Quoted text:
__________
Touchscreens have something in common with Marmite: we either love them or hate them. Except it’s not all that clear whether anyone actually does love them. They seemed a good idea at the time, for decluttering instrument panels, but lots of drivers find them a dodgy distraction.

The latest idea to emerge for reducing the need to glance quite so intently at the icon you’re trying to poke is Predictive Touch, a new technology cooked up by Jaguar Land Rover’s Human Machine Interface Research Group and the University of Cambridge.

The system predicts what your finger is aiming for before it even touches the screen and makes the selection without the need for contact. Doing the job without the need to take such accurate aim could go a long way to reducing distraction, but how can it reliably know the driver’s choice and avoid making false selections?

As the driver or passenger moves to touch the screen, the system tracks the movement of their hand using a time of flight (ToF) camera to keep track of its position relative to the screen. The ToF camera uses the infrared light spectrum to track hand movement in 3D. The camera can be used solo or in conjunction with a vision-based system and works a bit like radar, by measuring the time it takes for the light it emits to bounce back from the subject – in this case, the hand.
__________
Information shown:
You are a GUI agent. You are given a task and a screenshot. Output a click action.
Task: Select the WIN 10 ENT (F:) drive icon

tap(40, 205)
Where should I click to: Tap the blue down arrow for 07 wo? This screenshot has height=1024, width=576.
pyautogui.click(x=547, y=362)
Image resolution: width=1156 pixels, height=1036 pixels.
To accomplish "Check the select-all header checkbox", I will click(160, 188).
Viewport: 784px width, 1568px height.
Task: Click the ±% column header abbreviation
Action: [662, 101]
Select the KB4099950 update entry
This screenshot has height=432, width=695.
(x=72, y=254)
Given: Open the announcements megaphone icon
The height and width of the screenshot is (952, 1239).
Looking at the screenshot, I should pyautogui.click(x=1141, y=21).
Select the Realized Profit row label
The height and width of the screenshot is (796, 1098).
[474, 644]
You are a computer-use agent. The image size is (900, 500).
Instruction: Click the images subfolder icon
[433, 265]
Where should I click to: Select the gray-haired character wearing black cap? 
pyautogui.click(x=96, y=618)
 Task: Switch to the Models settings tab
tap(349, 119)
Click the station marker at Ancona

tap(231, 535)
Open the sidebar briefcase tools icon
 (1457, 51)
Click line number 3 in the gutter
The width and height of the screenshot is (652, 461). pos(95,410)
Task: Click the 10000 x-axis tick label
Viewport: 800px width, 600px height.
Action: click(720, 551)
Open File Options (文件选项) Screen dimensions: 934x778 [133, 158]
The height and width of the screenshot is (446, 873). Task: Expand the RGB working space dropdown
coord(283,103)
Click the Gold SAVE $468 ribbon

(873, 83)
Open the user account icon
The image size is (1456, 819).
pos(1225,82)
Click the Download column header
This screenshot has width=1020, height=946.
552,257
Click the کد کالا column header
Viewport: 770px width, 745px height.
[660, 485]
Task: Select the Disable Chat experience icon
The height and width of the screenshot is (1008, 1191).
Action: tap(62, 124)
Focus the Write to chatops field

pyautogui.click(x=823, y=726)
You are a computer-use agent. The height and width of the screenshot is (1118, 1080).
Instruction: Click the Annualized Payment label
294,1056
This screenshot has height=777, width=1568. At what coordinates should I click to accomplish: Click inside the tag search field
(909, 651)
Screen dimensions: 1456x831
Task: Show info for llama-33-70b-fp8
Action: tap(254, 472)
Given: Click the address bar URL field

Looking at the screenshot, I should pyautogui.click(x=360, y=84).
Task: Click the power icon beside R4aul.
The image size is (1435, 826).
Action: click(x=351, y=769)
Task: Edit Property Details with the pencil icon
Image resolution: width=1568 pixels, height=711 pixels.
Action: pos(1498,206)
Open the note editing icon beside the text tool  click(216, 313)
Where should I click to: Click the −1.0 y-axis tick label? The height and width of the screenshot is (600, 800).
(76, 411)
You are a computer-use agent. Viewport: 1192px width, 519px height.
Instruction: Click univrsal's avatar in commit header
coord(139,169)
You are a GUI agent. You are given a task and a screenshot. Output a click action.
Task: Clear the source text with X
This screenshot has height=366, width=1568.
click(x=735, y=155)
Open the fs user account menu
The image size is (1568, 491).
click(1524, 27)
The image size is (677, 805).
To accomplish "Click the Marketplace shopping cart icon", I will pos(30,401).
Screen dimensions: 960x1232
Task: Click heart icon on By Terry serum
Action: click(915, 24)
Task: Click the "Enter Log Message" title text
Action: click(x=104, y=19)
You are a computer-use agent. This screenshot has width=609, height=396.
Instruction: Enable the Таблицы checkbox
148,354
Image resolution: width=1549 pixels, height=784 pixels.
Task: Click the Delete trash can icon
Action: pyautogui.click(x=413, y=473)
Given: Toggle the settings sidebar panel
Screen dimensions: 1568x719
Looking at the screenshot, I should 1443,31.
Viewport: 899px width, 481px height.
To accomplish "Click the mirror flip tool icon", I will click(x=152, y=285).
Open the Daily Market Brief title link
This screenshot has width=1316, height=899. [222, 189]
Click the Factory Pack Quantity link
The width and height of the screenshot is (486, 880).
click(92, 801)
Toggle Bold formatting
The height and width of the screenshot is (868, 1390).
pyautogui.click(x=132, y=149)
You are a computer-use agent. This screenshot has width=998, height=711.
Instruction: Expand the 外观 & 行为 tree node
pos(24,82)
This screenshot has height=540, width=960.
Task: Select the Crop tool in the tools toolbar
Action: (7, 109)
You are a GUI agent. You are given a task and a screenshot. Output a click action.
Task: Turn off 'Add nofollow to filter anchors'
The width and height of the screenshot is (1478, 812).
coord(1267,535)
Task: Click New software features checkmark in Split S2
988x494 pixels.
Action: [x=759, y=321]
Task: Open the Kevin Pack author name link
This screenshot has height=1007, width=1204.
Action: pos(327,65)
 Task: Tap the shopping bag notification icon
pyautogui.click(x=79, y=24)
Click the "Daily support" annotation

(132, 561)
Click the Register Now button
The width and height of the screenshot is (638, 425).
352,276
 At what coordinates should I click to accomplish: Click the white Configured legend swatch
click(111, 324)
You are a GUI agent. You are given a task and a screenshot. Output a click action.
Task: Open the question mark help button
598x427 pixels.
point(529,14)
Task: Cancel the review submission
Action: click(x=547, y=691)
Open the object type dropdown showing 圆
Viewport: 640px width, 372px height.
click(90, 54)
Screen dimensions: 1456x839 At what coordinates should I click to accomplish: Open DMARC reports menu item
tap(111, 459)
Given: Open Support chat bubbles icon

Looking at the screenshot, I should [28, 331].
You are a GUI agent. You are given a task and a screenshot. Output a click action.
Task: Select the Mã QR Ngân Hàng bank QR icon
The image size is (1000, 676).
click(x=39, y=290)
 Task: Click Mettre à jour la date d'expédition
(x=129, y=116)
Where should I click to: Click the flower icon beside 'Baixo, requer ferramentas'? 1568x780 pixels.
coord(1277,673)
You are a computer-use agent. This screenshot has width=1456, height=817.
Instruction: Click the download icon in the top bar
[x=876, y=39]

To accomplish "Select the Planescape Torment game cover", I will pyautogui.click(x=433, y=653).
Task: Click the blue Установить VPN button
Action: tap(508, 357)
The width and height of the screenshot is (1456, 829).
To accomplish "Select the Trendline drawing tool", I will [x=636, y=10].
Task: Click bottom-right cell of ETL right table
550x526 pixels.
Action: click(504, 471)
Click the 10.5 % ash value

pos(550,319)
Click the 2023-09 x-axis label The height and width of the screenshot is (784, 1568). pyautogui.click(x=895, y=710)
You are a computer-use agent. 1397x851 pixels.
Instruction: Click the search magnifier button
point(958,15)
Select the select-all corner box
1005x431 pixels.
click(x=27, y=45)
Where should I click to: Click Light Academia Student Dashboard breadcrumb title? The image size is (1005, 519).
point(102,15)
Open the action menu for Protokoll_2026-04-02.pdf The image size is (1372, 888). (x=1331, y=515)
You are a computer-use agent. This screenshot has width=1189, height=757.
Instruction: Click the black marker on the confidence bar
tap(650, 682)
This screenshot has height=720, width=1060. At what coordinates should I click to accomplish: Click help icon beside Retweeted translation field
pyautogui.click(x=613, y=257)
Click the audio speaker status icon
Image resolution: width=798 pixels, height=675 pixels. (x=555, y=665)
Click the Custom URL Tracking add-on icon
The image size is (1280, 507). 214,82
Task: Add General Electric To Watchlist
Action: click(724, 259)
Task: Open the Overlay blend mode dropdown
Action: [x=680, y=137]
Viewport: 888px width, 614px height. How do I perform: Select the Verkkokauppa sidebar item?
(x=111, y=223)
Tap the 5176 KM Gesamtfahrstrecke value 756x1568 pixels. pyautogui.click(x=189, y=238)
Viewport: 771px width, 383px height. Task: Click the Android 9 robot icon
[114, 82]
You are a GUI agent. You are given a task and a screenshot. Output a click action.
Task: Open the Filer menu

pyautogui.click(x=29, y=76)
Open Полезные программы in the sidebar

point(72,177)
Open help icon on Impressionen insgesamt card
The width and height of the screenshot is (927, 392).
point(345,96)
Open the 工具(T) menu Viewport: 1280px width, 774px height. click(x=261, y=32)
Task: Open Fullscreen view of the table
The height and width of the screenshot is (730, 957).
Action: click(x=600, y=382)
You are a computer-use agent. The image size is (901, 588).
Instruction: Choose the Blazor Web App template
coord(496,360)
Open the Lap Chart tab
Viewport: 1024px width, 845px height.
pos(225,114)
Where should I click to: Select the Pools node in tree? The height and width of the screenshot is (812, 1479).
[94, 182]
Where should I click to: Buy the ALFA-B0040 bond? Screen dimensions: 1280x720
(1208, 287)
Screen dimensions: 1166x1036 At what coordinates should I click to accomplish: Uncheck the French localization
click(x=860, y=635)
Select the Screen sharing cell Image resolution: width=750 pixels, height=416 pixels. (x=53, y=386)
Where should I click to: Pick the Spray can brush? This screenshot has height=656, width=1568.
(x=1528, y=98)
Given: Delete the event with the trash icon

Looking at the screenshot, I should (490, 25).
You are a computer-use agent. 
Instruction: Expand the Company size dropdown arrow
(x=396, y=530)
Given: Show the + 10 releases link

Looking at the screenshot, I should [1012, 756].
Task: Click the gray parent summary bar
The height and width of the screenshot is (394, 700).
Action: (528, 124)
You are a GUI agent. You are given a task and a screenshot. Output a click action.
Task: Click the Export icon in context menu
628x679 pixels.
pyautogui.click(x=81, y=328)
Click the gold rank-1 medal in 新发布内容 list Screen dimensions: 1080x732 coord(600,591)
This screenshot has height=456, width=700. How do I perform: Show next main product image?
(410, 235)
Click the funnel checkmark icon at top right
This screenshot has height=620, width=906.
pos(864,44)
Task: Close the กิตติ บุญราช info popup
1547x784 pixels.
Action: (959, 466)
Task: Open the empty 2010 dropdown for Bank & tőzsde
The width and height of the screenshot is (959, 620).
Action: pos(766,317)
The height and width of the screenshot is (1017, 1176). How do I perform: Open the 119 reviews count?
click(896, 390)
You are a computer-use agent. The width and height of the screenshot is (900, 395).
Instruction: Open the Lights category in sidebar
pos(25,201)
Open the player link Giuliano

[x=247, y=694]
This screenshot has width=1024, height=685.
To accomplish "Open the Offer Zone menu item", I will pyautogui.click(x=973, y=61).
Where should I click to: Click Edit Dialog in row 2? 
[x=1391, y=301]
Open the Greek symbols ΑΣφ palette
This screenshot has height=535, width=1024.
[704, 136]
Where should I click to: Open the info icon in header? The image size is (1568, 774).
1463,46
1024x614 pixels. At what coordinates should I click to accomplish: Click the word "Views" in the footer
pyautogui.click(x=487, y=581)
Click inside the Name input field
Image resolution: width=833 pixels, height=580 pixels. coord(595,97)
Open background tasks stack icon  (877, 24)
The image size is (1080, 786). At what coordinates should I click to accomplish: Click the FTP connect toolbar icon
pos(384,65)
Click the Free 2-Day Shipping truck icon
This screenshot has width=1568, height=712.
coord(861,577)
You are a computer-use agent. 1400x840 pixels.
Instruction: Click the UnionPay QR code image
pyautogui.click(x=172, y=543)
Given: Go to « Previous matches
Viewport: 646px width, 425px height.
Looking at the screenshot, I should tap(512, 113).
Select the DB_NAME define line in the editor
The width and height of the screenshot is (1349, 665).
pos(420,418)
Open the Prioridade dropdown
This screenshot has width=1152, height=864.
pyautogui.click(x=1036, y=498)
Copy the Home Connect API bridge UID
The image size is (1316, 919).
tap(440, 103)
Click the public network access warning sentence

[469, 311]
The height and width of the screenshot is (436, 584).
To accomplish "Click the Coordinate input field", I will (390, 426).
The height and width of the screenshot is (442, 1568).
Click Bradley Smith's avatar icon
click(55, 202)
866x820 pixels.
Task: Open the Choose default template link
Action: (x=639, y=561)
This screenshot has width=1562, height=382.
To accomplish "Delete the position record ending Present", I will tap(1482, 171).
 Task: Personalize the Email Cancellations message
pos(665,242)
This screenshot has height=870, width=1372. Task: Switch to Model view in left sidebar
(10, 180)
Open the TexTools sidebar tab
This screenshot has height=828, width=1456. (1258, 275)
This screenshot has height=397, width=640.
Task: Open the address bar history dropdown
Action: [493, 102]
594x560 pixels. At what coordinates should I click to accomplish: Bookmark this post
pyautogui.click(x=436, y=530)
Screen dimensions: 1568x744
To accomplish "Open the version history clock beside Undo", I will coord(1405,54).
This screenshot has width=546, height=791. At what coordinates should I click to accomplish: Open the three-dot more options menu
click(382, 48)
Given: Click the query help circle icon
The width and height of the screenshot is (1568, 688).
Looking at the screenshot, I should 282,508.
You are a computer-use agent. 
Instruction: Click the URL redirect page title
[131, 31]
__________
Brief: Write out the entire passage on Jaguar Land Rover's Predictive Touch technology, reproducing every word and punctuation mark.

Task result:
Touchscreens have something in common with Marmite: we either love them or hate them. Except it’s not all that clear whether anyone actually does love them. They seemed a good idea at the time, for decluttering instrument panels, but lots of drivers find them a dodgy distraction.

The latest idea to emerge for reducing the need to glance quite so intently at the icon you’re trying to poke is Predictive Touch, a new technology cooked up by Jaguar Land Rover’s Human Machine Interface Research Group and the University of Cambridge.

The system predicts what your finger is aiming for before it even touches the screen and makes the selection without the need for contact. Doing the job without the need to take such accurate aim could go a long way to reducing distraction, but how can it reliably know the driver’s choice and avoid making false selections?

As the driver or passenger moves to touch the screen, the system tracks the movement of their hand using a time of flight (ToF) camera to keep track of its position relative to the screen. The ToF camera uses the infrared light spectrum to track hand movement in 3D. The camera can be used solo or in conjunction with a vision-based system and works a bit like radar, by measuring the time it takes for the light it emits to bounce back from the subject – in this case, the hand.